Decentralized exchange features

Decentralized exchanges fall more in line with the ‘we don’t need a middleman’ ethos that the crypto world is built upon. They don’t rely on a third party service to hold consumer funds, offering automated peer to peer trades. A decentralized exchange is considered more secure because they run on decentralized nodes, meaning that one central system cannot be hacked. Other benefits include anonymity (no need to upload countless documents to verify who you are) and no trading fees.

Too good to be true, right? Yes, sadly. A secure, anonymous, peer to peer service does come with its drawbacks — clunky offline wallet configurations, low liquidity, poor user experience, and low trading volumes to name a few.
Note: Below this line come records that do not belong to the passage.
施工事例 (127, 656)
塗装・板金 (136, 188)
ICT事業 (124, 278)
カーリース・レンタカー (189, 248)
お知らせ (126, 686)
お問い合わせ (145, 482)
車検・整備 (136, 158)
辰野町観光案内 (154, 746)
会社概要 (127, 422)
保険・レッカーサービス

The future of crypto exchanges

So where do we turn? In a world hungry for innovation, hybrid exchanges could be the answer. Cryptocurrency traders need a platform which can protect their assets and personal data whilst providing a user-friendly experience. One innovative technology startup, DINNGO, has set a goal to revolutionize the industry by providing just that.

DINNGO has come up with an innovative way to solve the problems that exist in the market today.

● Their credit card shaped cold wallet allows you to store your digital currencies offline and connect them to the DINNGO exchange via seamless Bluetooth integration.

● The customized trading interface provides all the benefits associated with a centralized design.

● Cross-chain trading. DINNGO will support trading tokens between different protocols.

We know it’s a profitable industry, you only need to look at the success of Binance to see that, but it’s an industry that’s going to have to adapt if we are to see long-term mass adoption. Hybrid exchanges look like they could be the solution the industry needs.